[Stored dataset items]
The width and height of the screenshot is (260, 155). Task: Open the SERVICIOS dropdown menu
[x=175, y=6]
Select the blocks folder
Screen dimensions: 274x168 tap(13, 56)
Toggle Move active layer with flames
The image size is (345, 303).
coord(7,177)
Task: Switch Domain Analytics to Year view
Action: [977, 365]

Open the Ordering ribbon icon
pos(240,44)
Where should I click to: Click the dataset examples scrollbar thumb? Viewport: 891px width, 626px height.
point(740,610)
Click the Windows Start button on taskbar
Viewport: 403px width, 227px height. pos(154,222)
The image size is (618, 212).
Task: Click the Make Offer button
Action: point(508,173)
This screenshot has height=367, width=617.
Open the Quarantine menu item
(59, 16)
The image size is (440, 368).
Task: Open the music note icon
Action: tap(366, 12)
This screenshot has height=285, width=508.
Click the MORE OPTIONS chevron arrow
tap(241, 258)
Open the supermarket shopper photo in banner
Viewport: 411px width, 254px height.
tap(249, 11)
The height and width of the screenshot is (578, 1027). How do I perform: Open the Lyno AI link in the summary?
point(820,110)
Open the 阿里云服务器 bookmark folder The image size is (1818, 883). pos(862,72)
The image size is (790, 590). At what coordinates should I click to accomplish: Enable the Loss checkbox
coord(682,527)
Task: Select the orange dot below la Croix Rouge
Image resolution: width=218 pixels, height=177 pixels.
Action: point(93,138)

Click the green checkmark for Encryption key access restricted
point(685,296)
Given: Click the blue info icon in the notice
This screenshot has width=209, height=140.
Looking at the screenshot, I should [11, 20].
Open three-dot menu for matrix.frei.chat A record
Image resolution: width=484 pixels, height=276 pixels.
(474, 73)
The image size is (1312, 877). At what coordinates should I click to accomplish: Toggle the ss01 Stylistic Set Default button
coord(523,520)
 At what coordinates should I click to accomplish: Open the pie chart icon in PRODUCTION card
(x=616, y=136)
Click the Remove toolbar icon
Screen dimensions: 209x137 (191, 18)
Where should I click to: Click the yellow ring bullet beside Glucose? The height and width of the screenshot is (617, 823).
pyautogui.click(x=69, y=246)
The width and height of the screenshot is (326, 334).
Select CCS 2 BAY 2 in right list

**WHAT TO DO:**
The lines from the one holding "The width and height of the screenshot is (326, 334)." to the final line of the entries, both included, are what should be output, exactly and alone.

**SOLUTION TO THIS EXERCISE:**
The width and height of the screenshot is (326, 334).
Select CCS 2 BAY 2 in right list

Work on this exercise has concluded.